▶ **SOURCE TEXT**:
********************

Although the NATO was formally founded specifically to „protect and defend“
Western Europe from the USSR there are many doubts after 1990 why this Cold War
organization still exists as the alleged danger for the Western civilization
disappeared with the decomposition of both the USSR and the Warsaw Pact.
Basically, the proper answer to this question can be found in the origins of
the Cold War.
According to the revisionist approach from the
mid-1960s, the main responsibility for both the Iron Curtain and the Cold War
is on the American side as the USA:
„…refused to accommodate the legitimate security
requirements of the Soviet Union in Eastern Europe and also because it
overturned the wartime allies’ agreement to treat postwar, occupied Germany as
a single economic entity. Furthermore, the Truman administration (1945−53)
used the myth of Soviet expansionism to mask the true nature of American foreign
policy, which included the creation of a global system to advance the interests
of American capitalism.“[5]
Undoubtedly, a dismissal of the USSR by M. Gorbachev
in 1989−1991 produced a
huge power vacuum in Central and Eastern Europe that was in the coming years
filled by the NATO and the EU. The eastward enlargement programme of both the
NATO and the EU emerged in due time as a prime instrument by Washington to
gradually acquire control over the ex-Communist territories around Russia. A
standard Western academic clishé when writing on the eastward enlargement of
the EU is that those ex-Communist East European states:
„… wanted to join a club of secure, prosperous,
democratic, and relatively well-governed countries. They saw themselves as
naturally belonging to Europe, but deprived of the opportunity to enjoy
democracy and the free market by Soviet hegemony and Western European
acquiescence to that state of affairs. With the fall of Communism this
historical injustice had to be remedied, and accession to the EU was to make
their return to Europe complete“.[6]
However, it is not clear why seven Western European
states currently out of the EU are not able to see all mentioned advantages of
the EU membership. Even one of the member states (the UK) decided in 2016 to
leave the club (Brexit) and one of the chief reasons for this decision was
exactly the eastward enlargement as the critical idea of all Eastern European
states to join the EU is to live on the Western EU member states’ financial
support. Nevertheless, from the geopolitical perspective, the new EU member
states coming from Eastern Europe (from 2004 enlargement onward) are the US
Trojan Horse in the club, who are openly supporting the American foreign policy
of the imperial design, but with their prime duty as the members of both the EU
and the NATO to take an active participation in the coming Western military
crusade against Russia in the form of the WWIII. However, these Eastern
European nations are going to be the first to experience direct consequences of
the war as being a critical part of the Western front-line combat zone against
Russia.

********************

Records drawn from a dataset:

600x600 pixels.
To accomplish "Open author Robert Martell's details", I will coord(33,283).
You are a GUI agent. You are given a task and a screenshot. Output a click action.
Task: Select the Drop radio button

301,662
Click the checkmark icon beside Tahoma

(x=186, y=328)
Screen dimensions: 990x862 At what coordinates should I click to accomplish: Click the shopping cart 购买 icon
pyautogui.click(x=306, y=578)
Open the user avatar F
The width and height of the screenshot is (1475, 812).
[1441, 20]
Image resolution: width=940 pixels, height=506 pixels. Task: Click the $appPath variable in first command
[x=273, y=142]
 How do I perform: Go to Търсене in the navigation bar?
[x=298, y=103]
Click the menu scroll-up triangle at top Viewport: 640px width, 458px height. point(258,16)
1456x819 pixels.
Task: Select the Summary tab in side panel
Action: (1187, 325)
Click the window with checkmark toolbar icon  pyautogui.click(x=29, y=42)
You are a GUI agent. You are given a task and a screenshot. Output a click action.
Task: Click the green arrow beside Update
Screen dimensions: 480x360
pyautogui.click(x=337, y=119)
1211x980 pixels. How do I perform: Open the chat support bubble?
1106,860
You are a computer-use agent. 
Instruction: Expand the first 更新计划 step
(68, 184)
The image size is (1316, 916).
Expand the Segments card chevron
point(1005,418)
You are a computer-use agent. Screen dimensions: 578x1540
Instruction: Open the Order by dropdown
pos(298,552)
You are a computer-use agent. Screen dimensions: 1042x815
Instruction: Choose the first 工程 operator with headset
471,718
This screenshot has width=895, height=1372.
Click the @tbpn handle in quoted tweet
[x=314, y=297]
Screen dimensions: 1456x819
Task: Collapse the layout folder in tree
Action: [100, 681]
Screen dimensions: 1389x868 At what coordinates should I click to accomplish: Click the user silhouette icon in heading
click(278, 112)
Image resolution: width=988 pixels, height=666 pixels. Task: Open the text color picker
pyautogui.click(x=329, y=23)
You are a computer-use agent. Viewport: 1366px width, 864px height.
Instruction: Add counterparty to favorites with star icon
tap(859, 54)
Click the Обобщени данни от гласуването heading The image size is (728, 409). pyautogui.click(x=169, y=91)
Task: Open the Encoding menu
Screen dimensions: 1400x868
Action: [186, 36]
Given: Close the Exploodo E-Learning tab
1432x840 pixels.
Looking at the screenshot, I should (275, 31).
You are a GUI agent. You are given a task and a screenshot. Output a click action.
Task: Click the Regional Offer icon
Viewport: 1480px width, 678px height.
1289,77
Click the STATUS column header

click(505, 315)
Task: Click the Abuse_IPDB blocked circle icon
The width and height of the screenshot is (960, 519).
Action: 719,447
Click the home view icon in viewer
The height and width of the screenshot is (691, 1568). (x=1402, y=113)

********************

▶ **PROBLEM STATEMENT**: Continue the passage on NATO and the eastward enlargement after its final sentence, adding one paragraph in the same style.

▶ **WRITTEN RESPONSE**:
Surely, one of the most fundamental anti-Russian
actions in Europe at the post-Soviet era was the US decision to expend the NATO
eastward by offering full membership to three ex-Warsaw Pact members: Poland,
the Czech Republic, and Hungary. Therefore, Reagan-Gorbachev agreement from
Reykjavik in 1988 was unilaterally and brazenly violated by Washington under
the formal excuse of a combination of events−V. Zhirinovsky’s showing in the
1993 elections in Russia, domestic pressure upon B. Clinton from his Republican
opponents at the Congress, and what the US administration saw as the abject
failure of the EU to provide an answer to the European problem of the Yugoslav
civil war (1991−1999). Washington quickly accused the Europeans to
be unable to deal with the Yugoslav crisis that was a major test which the EU
failed to pass, but honestly speaking, all the EU peace-making efforts dealing
with the Yugoslav crisis really failed for the very reason as they were
directly sabotaged by the US diplomacy. Nevertheless, the first new action by
the enlarged NATO, only two weeks after its Fourth enlargement, was a savaged
bombing of Serbia for the sake to put her Kosovo province under the NATO occupation.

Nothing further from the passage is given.